▸ 作業内容: 下に示すイヤフォンのレビュー記事から、「その後一般発売も決定し、CR」から「んだと思い出した次第である。」に至るまでの全文を一字一句違えずに書き写してください。
═════ 提示本文
小寺信良の週刊 Electric Zooma!
第971回
“スピーカーの聴こえ方”を再現するイヤフォン、Artio 3モデルを全部試す
2021年1月27日 08:00
音質だけではない、ユニークな発想のイヤフォン
2週連続でイヤフォンレビューをお送りする事になるが、昨年あたりからオーディオがまた面白くなってきている。今回お送りするのは、“スピーカーの聴こえ方”を再現するイヤフォンとして、2019年から展開しているArtioの「CRシリーズ」だ。
そもそもArtio(アルティオ)は、「ポータブルオーディオフェスティバル2017 WINTER」でお目見えした「RK01」と「CU1」が注目を集めた、比較的新しいブランドである。当時から高いアコースティック音響技術設計がウリのブランドだったのだが、2019年にクラウドファンディングで発売を開始した「CR-V1」と「CR-M1」は、独自技術「WARP(Wide Area ReProduction)」システムにより、スピーカーのような音の聴こえ方を実現するとして話題になった。
その後一般発売も決定し、CR-V1が39,930円前後、CR-M1が14,850円前後で発売され、人気となっていたのは知っていたものの、実際に聴く機会がないまますっかり忘れてしまっていた。しかし昨年末にこのCRシリーズの新モデルとなる「CR-S1」が発売され、そういえばこれ聴きたかったんだと思い出した次第である。
新製品の「CR-S1」は価格もグッと下がって店頭予想価格5,400円前後。これならちょっと試せる値段だ。ただせっかくなので、前モデルのCR-V1とCR-M1の音も聴いてみたいところである。今回はCRシリーズ3モデルをお借りすることができた。
スピーカーの聴こえ方とは、一体どういうものなのだろうか。早速試してみよう。
見た目は普通のイヤフォンだが……
CRシリーズの違いを把握しておこう。最上位モデルの「CR-V1」は、フロント部にチタン合金、 ボディにアルミ合金を採用した、シルバーモデル。日本国内工場で生産管理を行ない、チューニング及び検査ののち、パスしたものだけが出荷されている、いわゆる「選別品」である。
══════════
═════ 所与の資料
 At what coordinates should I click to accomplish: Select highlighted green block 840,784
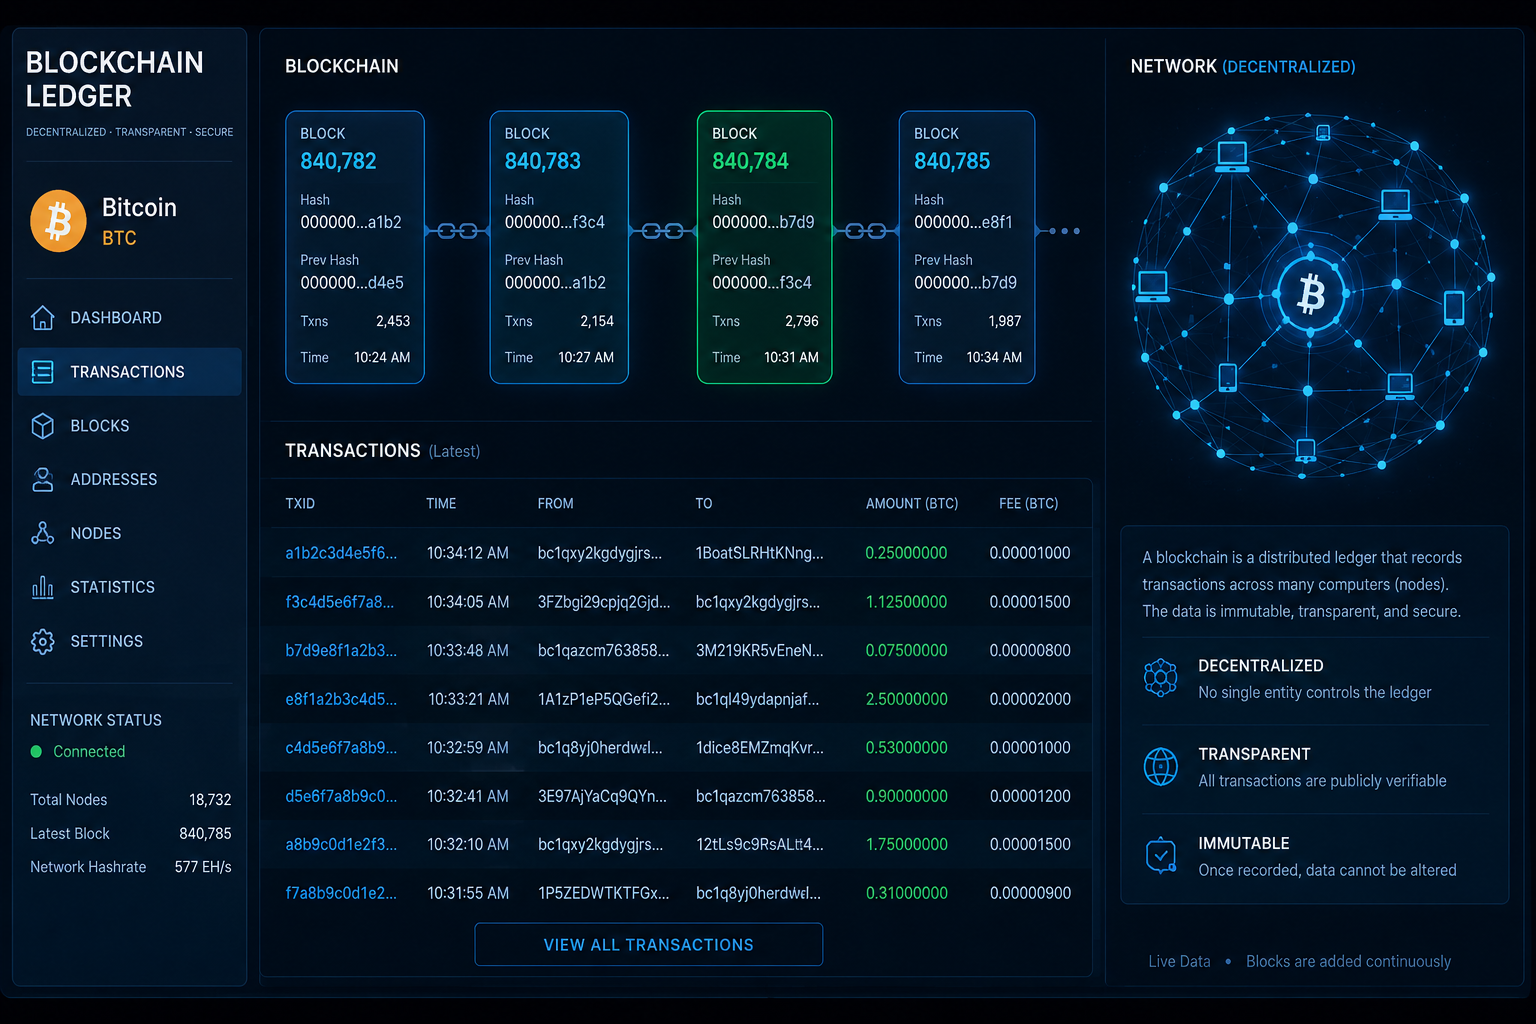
══════════
▸ 応答:
その後一般発売も決定し、CR-V1が39,930円前後、CR-M1が14,850円前後で発売され、人気となっていたのは知っていたものの、実際に聴く機会がないまますっかり忘れてしまっていた。しかし昨年末にこのCRシリーズの新モデルとなる「CR-S1」が発売され、そういえばこれ聴きたかったんだと思い出した次第である。